- [Problem to solve] Update the records below by replacing each occurrence of "Locate an element on the screen" with "Find an element on the screen", leaving every other word unchanged.

- [Data]
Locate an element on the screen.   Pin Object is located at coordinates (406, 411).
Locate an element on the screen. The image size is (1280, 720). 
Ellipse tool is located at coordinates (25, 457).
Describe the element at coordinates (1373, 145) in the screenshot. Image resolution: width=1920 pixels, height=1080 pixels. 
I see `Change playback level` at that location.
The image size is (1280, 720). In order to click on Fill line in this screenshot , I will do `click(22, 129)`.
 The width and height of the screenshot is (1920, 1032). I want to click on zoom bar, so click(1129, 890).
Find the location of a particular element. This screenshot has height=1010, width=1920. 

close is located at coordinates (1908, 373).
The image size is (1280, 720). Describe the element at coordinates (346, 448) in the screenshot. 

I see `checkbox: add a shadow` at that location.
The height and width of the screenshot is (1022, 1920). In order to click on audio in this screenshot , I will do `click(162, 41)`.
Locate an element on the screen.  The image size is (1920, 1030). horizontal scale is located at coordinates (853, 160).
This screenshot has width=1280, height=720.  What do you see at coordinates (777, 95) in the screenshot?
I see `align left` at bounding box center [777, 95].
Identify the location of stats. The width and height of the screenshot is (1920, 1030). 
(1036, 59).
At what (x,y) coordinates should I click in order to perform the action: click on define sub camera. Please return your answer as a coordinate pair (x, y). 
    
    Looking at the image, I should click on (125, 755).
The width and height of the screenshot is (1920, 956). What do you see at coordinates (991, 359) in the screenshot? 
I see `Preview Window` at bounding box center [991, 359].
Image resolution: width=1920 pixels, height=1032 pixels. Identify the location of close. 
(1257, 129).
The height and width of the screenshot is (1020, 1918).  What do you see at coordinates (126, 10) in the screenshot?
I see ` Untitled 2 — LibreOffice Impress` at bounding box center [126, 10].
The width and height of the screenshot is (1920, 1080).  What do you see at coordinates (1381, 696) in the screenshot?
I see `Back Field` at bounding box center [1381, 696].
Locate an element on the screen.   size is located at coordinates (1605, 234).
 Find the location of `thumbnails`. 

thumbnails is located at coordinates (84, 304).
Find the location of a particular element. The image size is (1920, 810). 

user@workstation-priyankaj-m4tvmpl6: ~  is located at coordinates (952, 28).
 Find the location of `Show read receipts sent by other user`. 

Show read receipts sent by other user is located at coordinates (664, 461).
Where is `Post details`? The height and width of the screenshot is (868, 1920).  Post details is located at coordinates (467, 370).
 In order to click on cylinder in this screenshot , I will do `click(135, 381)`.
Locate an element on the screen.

- [Solved exercise]
Find an element on the screen.   Pin Object is located at coordinates (406, 411).
Find an element on the screen. The image size is (1280, 720). 
Ellipse tool is located at coordinates (25, 457).
Describe the element at coordinates (1373, 145) in the screenshot. Image resolution: width=1920 pixels, height=1080 pixels. 
I see `Change playback level` at that location.
The image size is (1280, 720). In order to click on Fill line in this screenshot , I will do `click(22, 129)`.
 The width and height of the screenshot is (1920, 1032). I want to click on zoom bar, so click(1129, 890).
Find the location of a particular element. This screenshot has height=1010, width=1920. 

close is located at coordinates (1908, 373).
The image size is (1280, 720). Describe the element at coordinates (346, 448) in the screenshot. 

I see `checkbox: add a shadow` at that location.
The height and width of the screenshot is (1022, 1920). In order to click on audio in this screenshot , I will do `click(162, 41)`.
Find an element on the screen.  The image size is (1920, 1030). horizontal scale is located at coordinates (853, 160).
This screenshot has width=1280, height=720.  What do you see at coordinates (777, 95) in the screenshot?
I see `align left` at bounding box center [777, 95].
Identify the location of stats. The width and height of the screenshot is (1920, 1030). 
(1036, 59).
At what (x,y) coordinates should I click in order to perform the action: click on define sub camera. Please return your answer as a coordinate pair (x, y). 
    
    Looking at the image, I should click on (125, 755).
The width and height of the screenshot is (1920, 956). What do you see at coordinates (991, 359) in the screenshot? 
I see `Preview Window` at bounding box center [991, 359].
Image resolution: width=1920 pixels, height=1032 pixels. Identify the location of close. 
(1257, 129).
The height and width of the screenshot is (1020, 1918).  What do you see at coordinates (126, 10) in the screenshot?
I see ` Untitled 2 — LibreOffice Impress` at bounding box center [126, 10].
The width and height of the screenshot is (1920, 1080).  What do you see at coordinates (1381, 696) in the screenshot?
I see `Back Field` at bounding box center [1381, 696].
Find an element on the screen.   size is located at coordinates (1605, 234).
 Find the location of `thumbnails`. 

thumbnails is located at coordinates (84, 304).
Find the location of a particular element. The image size is (1920, 810). 

user@workstation-priyankaj-m4tvmpl6: ~  is located at coordinates (952, 28).
 Find the location of `Show read receipts sent by other user`. 

Show read receipts sent by other user is located at coordinates (664, 461).
Where is `Post details`? The height and width of the screenshot is (868, 1920).  Post details is located at coordinates (467, 370).
 In order to click on cylinder in this screenshot , I will do `click(135, 381)`.
Find an element on the screen.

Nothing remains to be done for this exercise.